┌─ SOURCE DATA
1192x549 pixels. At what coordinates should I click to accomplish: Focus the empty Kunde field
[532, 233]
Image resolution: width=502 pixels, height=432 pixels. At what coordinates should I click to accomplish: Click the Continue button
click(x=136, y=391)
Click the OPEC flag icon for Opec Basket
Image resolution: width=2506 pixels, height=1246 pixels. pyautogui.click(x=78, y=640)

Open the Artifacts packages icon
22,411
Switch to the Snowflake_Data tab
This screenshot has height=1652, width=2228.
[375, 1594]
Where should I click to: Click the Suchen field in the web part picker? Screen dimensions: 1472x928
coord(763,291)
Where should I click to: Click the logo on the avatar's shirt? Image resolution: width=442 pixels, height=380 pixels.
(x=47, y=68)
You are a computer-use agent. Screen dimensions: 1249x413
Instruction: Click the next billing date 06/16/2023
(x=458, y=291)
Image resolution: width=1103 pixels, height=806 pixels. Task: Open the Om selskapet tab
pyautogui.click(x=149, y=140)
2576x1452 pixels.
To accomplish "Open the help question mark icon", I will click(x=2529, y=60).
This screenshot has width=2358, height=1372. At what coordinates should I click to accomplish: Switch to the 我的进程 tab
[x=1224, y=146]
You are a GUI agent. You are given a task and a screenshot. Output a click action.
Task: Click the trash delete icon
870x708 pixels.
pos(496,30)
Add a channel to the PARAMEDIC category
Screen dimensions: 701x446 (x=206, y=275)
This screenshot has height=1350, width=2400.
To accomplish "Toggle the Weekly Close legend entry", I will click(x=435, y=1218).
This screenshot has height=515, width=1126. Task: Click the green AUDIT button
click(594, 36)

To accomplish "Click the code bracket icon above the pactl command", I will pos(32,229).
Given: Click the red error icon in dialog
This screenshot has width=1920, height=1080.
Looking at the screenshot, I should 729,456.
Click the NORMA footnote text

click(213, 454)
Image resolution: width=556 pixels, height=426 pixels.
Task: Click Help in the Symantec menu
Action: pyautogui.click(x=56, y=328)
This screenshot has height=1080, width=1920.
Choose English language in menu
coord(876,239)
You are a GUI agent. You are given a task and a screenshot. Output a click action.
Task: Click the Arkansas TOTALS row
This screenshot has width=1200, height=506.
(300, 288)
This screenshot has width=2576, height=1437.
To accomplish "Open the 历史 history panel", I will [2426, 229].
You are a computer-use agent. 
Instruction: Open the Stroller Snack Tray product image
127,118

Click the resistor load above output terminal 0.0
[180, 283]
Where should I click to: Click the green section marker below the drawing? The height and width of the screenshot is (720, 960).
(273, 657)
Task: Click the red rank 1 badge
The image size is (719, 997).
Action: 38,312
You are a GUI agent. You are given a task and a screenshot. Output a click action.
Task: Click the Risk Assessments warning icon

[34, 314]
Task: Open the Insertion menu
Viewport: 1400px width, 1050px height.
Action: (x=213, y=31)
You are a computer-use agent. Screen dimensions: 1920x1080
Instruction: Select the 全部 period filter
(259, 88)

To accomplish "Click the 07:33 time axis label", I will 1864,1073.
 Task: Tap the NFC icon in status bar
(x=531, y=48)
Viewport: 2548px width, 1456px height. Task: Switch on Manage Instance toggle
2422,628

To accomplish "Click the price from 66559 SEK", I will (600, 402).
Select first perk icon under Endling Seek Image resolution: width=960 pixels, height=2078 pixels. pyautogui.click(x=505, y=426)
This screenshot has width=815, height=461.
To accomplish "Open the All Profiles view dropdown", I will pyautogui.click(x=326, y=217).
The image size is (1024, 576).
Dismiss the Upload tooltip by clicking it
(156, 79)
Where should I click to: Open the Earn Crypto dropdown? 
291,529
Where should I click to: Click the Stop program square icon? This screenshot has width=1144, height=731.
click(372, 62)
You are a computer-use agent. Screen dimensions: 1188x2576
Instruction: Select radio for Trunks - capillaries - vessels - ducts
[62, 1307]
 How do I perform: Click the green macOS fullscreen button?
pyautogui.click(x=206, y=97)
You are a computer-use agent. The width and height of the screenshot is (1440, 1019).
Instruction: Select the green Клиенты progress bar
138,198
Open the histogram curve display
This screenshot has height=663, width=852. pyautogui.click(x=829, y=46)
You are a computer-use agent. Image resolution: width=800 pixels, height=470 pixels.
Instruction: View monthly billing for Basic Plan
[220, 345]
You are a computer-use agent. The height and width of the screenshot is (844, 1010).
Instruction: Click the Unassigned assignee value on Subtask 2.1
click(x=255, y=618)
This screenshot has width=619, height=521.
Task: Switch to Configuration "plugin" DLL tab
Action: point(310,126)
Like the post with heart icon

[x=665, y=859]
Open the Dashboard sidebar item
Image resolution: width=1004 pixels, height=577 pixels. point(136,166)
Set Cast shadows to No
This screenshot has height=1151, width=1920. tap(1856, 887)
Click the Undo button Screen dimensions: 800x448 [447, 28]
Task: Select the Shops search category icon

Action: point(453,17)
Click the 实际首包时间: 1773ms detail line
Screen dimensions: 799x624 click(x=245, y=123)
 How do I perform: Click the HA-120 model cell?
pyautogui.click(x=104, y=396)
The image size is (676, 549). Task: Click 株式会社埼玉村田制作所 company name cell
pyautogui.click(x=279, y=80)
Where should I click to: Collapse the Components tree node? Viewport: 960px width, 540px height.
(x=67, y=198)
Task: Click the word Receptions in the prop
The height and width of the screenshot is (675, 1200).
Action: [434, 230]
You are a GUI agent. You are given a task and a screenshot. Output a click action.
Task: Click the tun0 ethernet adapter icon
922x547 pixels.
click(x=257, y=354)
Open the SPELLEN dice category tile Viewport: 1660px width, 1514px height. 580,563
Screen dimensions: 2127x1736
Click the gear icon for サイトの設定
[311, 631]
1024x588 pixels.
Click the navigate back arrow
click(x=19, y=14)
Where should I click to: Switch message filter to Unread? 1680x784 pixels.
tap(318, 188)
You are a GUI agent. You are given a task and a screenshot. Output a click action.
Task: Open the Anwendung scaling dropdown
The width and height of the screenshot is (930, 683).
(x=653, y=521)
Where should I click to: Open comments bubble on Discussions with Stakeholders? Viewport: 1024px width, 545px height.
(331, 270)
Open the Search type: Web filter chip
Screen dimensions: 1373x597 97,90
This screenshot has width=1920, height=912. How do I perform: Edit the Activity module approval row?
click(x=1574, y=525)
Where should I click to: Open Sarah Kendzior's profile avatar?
└─
## YOUR TASK:
Extract all of the entries above and copy every line word for word, changing nothing.

## RESULT OF THE EXERCISE:
1192x549 pixels. At what coordinates should I click to accomplish: Focus the empty Kunde field
[532, 233]
Image resolution: width=502 pixels, height=432 pixels. At what coordinates should I click to accomplish: Click the Continue button
click(x=136, y=391)
Click the OPEC flag icon for Opec Basket
Image resolution: width=2506 pixels, height=1246 pixels. pyautogui.click(x=78, y=640)

Open the Artifacts packages icon
22,411
Switch to the Snowflake_Data tab
This screenshot has height=1652, width=2228.
[375, 1594]
Where should I click to: Click the Suchen field in the web part picker? Screen dimensions: 1472x928
coord(763,291)
Where should I click to: Click the logo on the avatar's shirt? Image resolution: width=442 pixels, height=380 pixels.
(x=47, y=68)
You are a computer-use agent. Screen dimensions: 1249x413
Instruction: Click the next billing date 06/16/2023
(x=458, y=291)
Image resolution: width=1103 pixels, height=806 pixels. Task: Open the Om selskapet tab
pyautogui.click(x=149, y=140)
2576x1452 pixels.
To accomplish "Open the help question mark icon", I will click(x=2529, y=60).
This screenshot has width=2358, height=1372. At what coordinates should I click to accomplish: Switch to the 我的进程 tab
[x=1224, y=146]
You are a GUI agent. You are given a task and a screenshot. Output a click action.
Task: Click the trash delete icon
870x708 pixels.
pos(496,30)
Add a channel to the PARAMEDIC category
Screen dimensions: 701x446 (x=206, y=275)
This screenshot has height=1350, width=2400.
To accomplish "Toggle the Weekly Close legend entry", I will click(x=435, y=1218).
This screenshot has height=515, width=1126. Task: Click the green AUDIT button
click(594, 36)

To accomplish "Click the code bracket icon above the pactl command", I will pos(32,229).
Given: Click the red error icon in dialog
This screenshot has width=1920, height=1080.
Looking at the screenshot, I should 729,456.
Click the NORMA footnote text

click(213, 454)
Image resolution: width=556 pixels, height=426 pixels.
Task: Click Help in the Symantec menu
Action: pyautogui.click(x=56, y=328)
This screenshot has height=1080, width=1920.
Choose English language in menu
coord(876,239)
You are a GUI agent. You are given a task and a screenshot. Output a click action.
Task: Click the Arkansas TOTALS row
This screenshot has width=1200, height=506.
(300, 288)
This screenshot has width=2576, height=1437.
To accomplish "Open the 历史 history panel", I will [2426, 229].
You are a computer-use agent. 
Instruction: Open the Stroller Snack Tray product image
127,118

Click the resistor load above output terminal 0.0
[180, 283]
Where should I click to: Click the green section marker below the drawing? The height and width of the screenshot is (720, 960).
(273, 657)
Task: Click the red rank 1 badge
The image size is (719, 997).
Action: 38,312
You are a GUI agent. You are given a task and a screenshot. Output a click action.
Task: Click the Risk Assessments warning icon

[34, 314]
Task: Open the Insertion menu
Viewport: 1400px width, 1050px height.
Action: (x=213, y=31)
You are a computer-use agent. Screen dimensions: 1920x1080
Instruction: Select the 全部 period filter
(259, 88)

To accomplish "Click the 07:33 time axis label", I will 1864,1073.
 Task: Tap the NFC icon in status bar
(x=531, y=48)
Viewport: 2548px width, 1456px height. Task: Switch on Manage Instance toggle
2422,628

To accomplish "Click the price from 66559 SEK", I will (600, 402).
Select first perk icon under Endling Seek Image resolution: width=960 pixels, height=2078 pixels. pyautogui.click(x=505, y=426)
This screenshot has width=815, height=461.
To accomplish "Open the All Profiles view dropdown", I will pyautogui.click(x=326, y=217).
The image size is (1024, 576).
Dismiss the Upload tooltip by clicking it
(156, 79)
Where should I click to: Open the Earn Crypto dropdown? 
291,529
Where should I click to: Click the Stop program square icon? This screenshot has width=1144, height=731.
click(372, 62)
You are a computer-use agent. Screen dimensions: 1188x2576
Instruction: Select radio for Trunks - capillaries - vessels - ducts
[62, 1307]
 How do I perform: Click the green macOS fullscreen button?
pyautogui.click(x=206, y=97)
You are a computer-use agent. The width and height of the screenshot is (1440, 1019).
Instruction: Select the green Клиенты progress bar
138,198
Open the histogram curve display
This screenshot has height=663, width=852. pyautogui.click(x=829, y=46)
You are a computer-use agent. Image resolution: width=800 pixels, height=470 pixels.
Instruction: View monthly billing for Basic Plan
[220, 345]
You are a computer-use agent. The height and width of the screenshot is (844, 1010).
Instruction: Click the Unassigned assignee value on Subtask 2.1
click(x=255, y=618)
This screenshot has width=619, height=521.
Task: Switch to Configuration "plugin" DLL tab
Action: point(310,126)
Like the post with heart icon

[x=665, y=859]
Open the Dashboard sidebar item
Image resolution: width=1004 pixels, height=577 pixels. point(136,166)
Set Cast shadows to No
This screenshot has height=1151, width=1920. tap(1856, 887)
Click the Undo button Screen dimensions: 800x448 [447, 28]
Task: Select the Shops search category icon

Action: point(453,17)
Click the 实际首包时间: 1773ms detail line
Screen dimensions: 799x624 click(x=245, y=123)
 How do I perform: Click the HA-120 model cell?
pyautogui.click(x=104, y=396)
The image size is (676, 549). Task: Click 株式会社埼玉村田制作所 company name cell
pyautogui.click(x=279, y=80)
Where should I click to: Collapse the Components tree node? Viewport: 960px width, 540px height.
(x=67, y=198)
Task: Click the word Receptions in the prop
The height and width of the screenshot is (675, 1200).
Action: [434, 230]
You are a GUI agent. You are given a task and a screenshot. Output a click action.
Task: Click the tun0 ethernet adapter icon
922x547 pixels.
click(x=257, y=354)
Open the SPELLEN dice category tile Viewport: 1660px width, 1514px height. 580,563
Screen dimensions: 2127x1736
Click the gear icon for サイトの設定
[311, 631]
1024x588 pixels.
Click the navigate back arrow
click(x=19, y=14)
Where should I click to: Switch message filter to Unread? 1680x784 pixels.
tap(318, 188)
You are a GUI agent. You are given a task and a screenshot. Output a click action.
Task: Open the Anwendung scaling dropdown
The width and height of the screenshot is (930, 683).
(x=653, y=521)
Where should I click to: Open comments bubble on Discussions with Stakeholders? Viewport: 1024px width, 545px height.
(331, 270)
Open the Search type: Web filter chip
Screen dimensions: 1373x597 97,90
This screenshot has width=1920, height=912. How do I perform: Edit the Activity module approval row?
click(x=1574, y=525)
Where should I click to: Open Sarah Kendzior's profile avatar?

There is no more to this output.